= PDBbind database =

The PDBbind database is a comprehensive collection of experimentally measured binding affinity data (Kd, Ki, and IC50) for the protein-ligand complexes deposited in the Protein Data Bank (PDB). It thus provides a link between energetic and structural information of protein-ligand complexes, which is of great value to various studies on molecular recognition occurred in biological systems.

==History==
The aim of the PDBbind database is to provide a comprehensive collection of the experimentally measured binding affinity data for all types of biomolecular complexes deposited in the Protein Data Bank (PDB). It thus provides a linkage between energetic and structural information of these complexes, which may be used for various studies on molecular recognition occurred in biological systems.

The PDBbind database was first released to the public in May, 2004.

==Current release==
The PDBbind database is updated on an annual basis to keep up with the growth of the Protein Data Bank. The current release, i.e. version 2014, is based on the contents of Protein Data Bank released on Jan 1st, 2014.

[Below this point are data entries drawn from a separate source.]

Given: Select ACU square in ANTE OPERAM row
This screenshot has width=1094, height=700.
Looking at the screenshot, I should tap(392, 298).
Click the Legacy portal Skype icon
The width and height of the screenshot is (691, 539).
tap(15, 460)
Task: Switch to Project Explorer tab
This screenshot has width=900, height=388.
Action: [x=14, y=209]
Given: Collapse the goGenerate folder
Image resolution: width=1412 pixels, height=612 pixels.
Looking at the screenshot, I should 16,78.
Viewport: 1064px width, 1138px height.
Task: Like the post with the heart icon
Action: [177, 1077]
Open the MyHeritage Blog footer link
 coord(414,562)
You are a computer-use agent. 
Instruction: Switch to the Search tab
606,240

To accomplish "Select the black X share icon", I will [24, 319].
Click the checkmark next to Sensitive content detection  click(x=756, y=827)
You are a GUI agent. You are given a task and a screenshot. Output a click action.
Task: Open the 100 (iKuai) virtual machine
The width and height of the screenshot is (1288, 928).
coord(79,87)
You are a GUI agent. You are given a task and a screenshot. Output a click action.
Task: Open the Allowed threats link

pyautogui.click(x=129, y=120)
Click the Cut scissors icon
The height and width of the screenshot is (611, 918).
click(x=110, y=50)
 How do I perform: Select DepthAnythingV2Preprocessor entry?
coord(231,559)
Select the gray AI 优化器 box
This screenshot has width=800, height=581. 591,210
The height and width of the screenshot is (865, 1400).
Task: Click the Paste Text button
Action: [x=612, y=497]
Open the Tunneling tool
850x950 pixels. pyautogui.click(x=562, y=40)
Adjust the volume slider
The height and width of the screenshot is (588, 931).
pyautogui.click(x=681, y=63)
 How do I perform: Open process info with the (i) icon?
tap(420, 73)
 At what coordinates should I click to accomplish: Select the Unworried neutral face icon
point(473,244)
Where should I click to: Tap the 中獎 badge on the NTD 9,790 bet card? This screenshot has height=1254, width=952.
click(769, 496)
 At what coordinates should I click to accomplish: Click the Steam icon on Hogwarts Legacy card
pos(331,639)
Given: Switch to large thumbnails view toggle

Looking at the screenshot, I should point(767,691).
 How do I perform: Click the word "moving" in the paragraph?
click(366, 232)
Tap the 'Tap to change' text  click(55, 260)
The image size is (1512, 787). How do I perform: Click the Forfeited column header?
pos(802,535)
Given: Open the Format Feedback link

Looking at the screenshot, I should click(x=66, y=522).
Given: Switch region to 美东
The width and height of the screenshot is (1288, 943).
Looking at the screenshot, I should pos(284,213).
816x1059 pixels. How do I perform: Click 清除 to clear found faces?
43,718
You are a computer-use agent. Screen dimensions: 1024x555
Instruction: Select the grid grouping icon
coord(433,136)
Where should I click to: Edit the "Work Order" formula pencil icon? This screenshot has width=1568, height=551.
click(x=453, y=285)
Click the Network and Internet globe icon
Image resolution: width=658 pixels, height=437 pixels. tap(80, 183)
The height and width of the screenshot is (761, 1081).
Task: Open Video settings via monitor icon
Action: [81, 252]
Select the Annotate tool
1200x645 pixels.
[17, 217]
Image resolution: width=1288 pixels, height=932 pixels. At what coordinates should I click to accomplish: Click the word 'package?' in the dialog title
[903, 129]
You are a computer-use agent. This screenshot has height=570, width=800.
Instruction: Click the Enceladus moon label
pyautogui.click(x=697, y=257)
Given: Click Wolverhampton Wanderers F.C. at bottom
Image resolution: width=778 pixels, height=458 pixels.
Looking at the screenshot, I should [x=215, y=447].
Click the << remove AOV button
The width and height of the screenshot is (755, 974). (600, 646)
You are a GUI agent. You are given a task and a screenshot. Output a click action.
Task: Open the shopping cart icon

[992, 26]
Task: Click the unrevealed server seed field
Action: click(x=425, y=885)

This release provides two basic types of information:

1. Basic information of ~13000 complex structures formed between protein-small molecule ligand, protein-protein, protein-nucleic acid and nucleic acid-small molecule ligand. The user can display and examine these complex structures on-line. The user can also search through the chemical structures of the ligand molecules included in these complexes.
2. Binding affinity data and structural information for a total of 12,995 biomolecular complexes, including protein-ligand (10656), nucleic acid-ligand (87), protein-nucleic acid (660), and protein-protein complexes (1592), which is the largest collection of this kind so far. Binding data included in version 2014 have increased by 20% as compared to version 2013. All of these data are collected from >28,000 original references by the PDBbind team. They all have been double-checked to ensure that they match the complex structures in the Protein Data Bank. Moreover, a "refined set" and a "core set" are compiled as high-quality data sets of protein-ligand complexes for docking/scoring studies.